Saved data entries
§

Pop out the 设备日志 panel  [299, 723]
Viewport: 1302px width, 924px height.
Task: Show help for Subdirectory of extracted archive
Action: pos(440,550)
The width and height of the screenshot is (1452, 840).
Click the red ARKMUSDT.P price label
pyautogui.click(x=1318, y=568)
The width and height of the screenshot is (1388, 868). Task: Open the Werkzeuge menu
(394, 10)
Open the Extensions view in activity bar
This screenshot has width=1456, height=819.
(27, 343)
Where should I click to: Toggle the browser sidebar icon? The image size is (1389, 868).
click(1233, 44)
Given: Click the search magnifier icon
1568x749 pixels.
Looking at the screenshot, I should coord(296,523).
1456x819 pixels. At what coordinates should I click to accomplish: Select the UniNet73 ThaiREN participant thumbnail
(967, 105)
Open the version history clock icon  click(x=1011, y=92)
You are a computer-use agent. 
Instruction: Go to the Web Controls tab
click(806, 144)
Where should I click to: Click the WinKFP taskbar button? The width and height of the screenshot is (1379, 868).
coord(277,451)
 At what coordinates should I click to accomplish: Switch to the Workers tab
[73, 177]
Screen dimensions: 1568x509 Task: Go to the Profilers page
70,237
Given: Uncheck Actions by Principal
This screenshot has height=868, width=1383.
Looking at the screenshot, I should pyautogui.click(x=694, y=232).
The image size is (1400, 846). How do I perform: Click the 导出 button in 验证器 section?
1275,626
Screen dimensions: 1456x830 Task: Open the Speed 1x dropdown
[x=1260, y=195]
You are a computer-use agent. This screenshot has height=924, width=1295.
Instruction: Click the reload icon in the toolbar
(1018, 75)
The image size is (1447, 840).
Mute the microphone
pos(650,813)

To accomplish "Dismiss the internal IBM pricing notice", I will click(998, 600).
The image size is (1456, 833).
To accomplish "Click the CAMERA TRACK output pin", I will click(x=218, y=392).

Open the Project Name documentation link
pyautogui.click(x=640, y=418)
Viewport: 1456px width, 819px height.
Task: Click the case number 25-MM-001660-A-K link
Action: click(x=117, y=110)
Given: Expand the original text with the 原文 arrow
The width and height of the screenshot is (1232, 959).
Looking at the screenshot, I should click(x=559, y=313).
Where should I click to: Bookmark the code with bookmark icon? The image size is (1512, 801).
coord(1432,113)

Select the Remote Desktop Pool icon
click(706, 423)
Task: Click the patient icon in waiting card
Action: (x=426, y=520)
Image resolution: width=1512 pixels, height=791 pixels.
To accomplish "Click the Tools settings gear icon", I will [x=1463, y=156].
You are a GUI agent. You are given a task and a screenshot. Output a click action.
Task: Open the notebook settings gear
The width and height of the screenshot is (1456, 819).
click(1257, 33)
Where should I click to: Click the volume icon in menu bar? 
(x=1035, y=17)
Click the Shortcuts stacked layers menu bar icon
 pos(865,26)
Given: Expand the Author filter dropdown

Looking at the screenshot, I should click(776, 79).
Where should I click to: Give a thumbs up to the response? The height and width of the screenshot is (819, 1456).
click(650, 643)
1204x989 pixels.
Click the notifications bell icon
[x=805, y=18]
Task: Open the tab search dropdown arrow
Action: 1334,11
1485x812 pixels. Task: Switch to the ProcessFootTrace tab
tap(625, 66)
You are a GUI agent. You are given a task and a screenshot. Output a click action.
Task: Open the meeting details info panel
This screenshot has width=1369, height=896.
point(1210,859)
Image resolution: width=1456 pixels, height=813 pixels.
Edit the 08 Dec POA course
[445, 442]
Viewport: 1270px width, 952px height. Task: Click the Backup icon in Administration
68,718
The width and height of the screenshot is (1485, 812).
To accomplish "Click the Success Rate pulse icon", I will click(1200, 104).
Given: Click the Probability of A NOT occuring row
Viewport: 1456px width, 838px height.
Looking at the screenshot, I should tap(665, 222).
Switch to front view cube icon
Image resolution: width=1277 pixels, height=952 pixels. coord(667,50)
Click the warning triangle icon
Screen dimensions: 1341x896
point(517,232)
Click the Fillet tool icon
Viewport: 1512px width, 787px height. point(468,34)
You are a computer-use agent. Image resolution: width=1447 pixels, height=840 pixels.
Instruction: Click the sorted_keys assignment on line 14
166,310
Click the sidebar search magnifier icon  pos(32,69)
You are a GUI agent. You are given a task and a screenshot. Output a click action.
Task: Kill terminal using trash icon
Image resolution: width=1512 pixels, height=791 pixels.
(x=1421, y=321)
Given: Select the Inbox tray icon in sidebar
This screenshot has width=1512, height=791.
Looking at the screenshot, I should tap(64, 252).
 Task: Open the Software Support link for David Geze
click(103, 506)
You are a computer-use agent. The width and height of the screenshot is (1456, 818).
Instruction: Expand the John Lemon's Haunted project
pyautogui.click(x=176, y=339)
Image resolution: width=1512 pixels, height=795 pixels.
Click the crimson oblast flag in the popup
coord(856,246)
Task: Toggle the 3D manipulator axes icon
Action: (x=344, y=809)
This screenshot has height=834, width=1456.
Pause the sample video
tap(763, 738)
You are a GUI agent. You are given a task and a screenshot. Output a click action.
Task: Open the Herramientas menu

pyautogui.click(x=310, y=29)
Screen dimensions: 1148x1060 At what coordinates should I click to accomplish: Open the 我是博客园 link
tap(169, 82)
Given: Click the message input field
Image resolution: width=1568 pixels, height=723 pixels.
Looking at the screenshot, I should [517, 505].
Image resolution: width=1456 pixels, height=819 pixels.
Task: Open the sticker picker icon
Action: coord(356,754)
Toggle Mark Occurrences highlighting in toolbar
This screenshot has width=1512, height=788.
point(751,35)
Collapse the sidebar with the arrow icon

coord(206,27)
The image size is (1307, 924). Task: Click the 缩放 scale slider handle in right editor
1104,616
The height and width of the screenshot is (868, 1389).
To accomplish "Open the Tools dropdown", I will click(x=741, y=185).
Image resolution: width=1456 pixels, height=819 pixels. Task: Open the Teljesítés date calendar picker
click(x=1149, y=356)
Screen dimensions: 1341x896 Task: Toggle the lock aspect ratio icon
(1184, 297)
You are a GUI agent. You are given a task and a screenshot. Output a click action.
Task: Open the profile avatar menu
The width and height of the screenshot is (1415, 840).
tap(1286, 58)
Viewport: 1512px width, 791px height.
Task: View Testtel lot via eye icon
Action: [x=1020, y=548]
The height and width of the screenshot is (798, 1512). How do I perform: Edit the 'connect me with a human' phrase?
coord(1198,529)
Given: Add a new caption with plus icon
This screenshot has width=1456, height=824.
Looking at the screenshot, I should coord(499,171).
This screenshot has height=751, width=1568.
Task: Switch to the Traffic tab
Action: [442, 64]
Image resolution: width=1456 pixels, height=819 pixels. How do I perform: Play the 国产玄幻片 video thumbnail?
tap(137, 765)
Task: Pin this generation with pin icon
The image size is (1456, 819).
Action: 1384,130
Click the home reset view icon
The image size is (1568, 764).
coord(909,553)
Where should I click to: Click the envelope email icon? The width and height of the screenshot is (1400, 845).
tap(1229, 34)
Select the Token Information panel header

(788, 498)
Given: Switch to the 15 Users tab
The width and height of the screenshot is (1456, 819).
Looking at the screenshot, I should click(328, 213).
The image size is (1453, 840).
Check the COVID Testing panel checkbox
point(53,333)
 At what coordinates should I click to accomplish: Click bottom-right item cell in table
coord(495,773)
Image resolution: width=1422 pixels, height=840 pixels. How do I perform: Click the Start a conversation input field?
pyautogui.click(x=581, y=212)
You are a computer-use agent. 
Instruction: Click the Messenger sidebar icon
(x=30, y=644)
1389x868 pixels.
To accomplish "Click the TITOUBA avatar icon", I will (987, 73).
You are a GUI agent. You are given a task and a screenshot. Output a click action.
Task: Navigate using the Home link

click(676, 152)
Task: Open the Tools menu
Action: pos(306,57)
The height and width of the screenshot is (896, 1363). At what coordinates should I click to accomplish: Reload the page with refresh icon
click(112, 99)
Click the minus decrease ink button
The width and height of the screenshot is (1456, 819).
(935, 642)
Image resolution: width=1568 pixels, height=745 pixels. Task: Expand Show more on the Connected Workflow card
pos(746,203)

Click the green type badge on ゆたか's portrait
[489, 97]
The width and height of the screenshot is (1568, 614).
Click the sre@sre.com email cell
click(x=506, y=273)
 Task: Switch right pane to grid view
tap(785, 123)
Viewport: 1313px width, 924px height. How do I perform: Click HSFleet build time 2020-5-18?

§

▶ WHAT THE EXERCISE ASKS
Pick out every line above that contains the word "computer" and copy it.

▶ TASK SOLUTION
You are a computer-use agent. 
You are a computer-use agent. This screenshot has height=924, width=1295.
You are a computer-use agent. Image resolution: width=1447 pixels, height=840 pixels.
You are a computer-use agent. The width and height of the screenshot is (1456, 818).
You are a computer-use agent. 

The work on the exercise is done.